> **ACTIVITY**
How many lines in the entries below contain the word "Image"? Answer with the number and nothing else.

[Dataset entries]
——

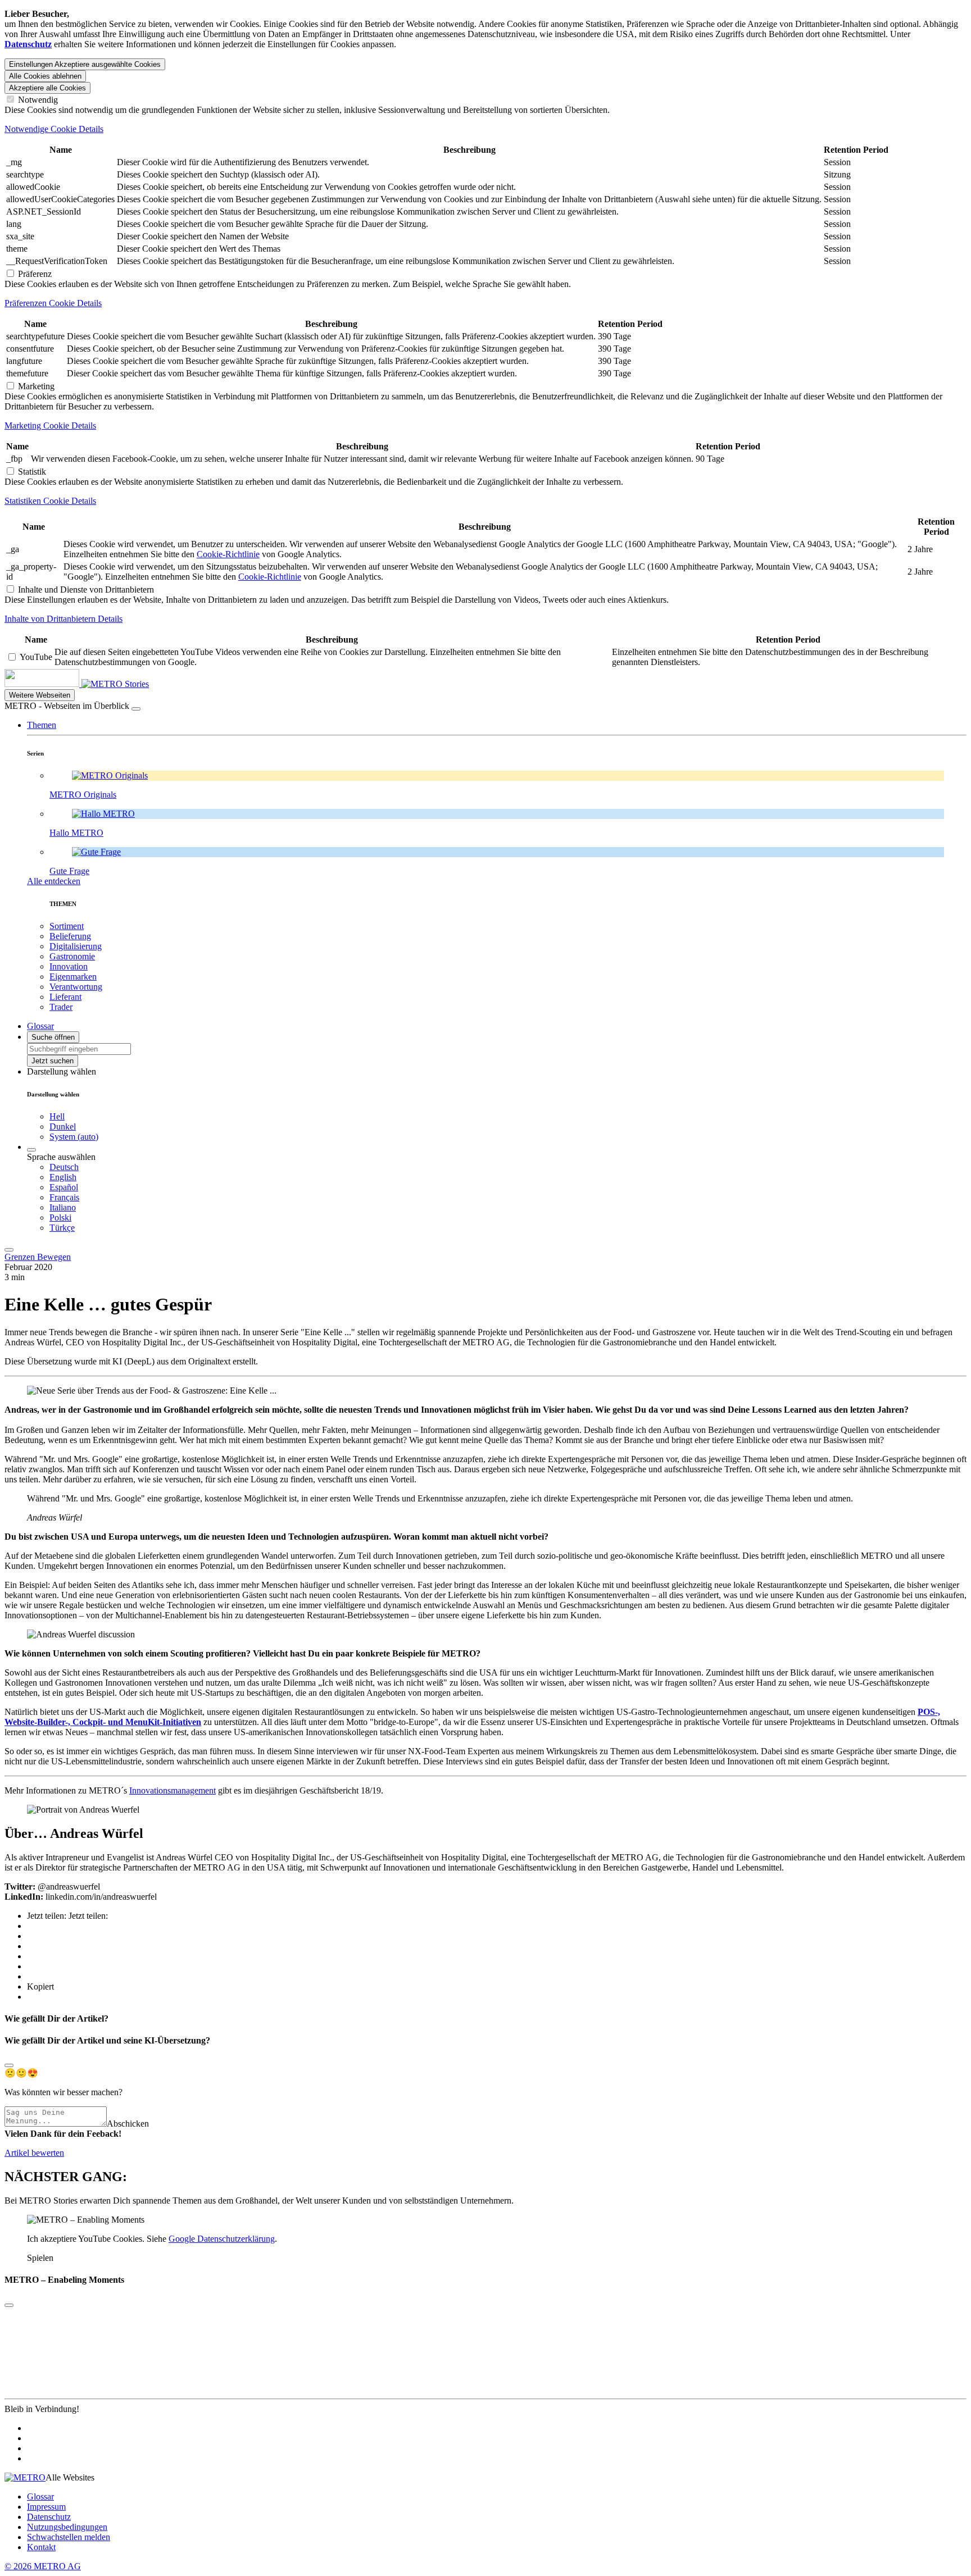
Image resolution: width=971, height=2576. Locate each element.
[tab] (485, 129)
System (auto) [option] (73, 1136)
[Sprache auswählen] (31, 1150)
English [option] (62, 1177)
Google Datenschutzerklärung (222, 2238)
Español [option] (63, 1187)
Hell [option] (57, 1116)
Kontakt (41, 2547)
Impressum (46, 2506)
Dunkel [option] (62, 1126)
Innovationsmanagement (172, 1790)
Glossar (40, 2496)
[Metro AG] (64, 684)
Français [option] (64, 1197)
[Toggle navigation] (8, 1249)
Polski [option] (60, 1217)
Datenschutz (49, 2517)
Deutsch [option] (64, 1167)
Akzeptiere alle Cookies (47, 88)
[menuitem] (508, 1167)
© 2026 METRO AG (42, 2566)
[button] (41, 725)
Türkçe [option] (62, 1227)
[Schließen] (135, 709)
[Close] (8, 2065)
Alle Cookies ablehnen (45, 76)
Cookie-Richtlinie (228, 554)
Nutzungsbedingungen (67, 2527)
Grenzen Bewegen (37, 1257)
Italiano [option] (62, 1207)
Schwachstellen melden (68, 2537)
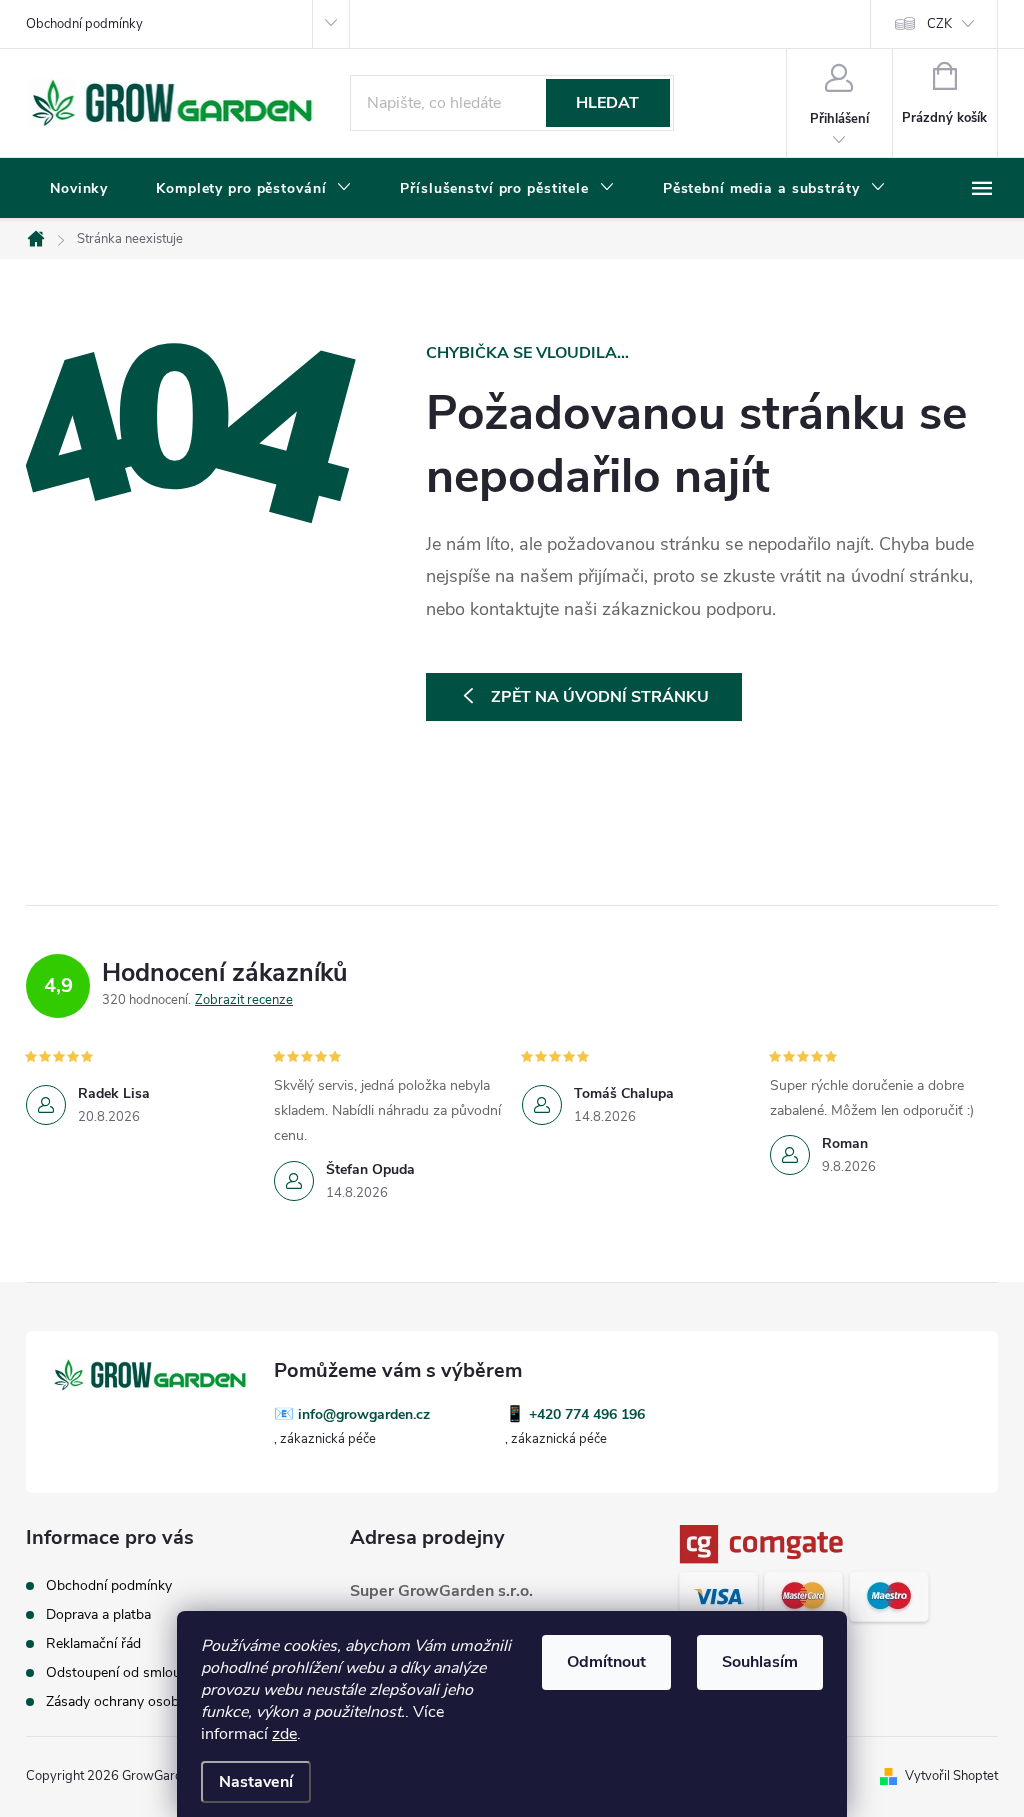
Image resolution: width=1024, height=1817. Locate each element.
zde (284, 1734)
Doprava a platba (98, 1614)
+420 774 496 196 (587, 1414)
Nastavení (256, 1782)
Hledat (607, 103)
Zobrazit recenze (244, 1000)
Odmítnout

——

> **YOUR SOLUTION**
2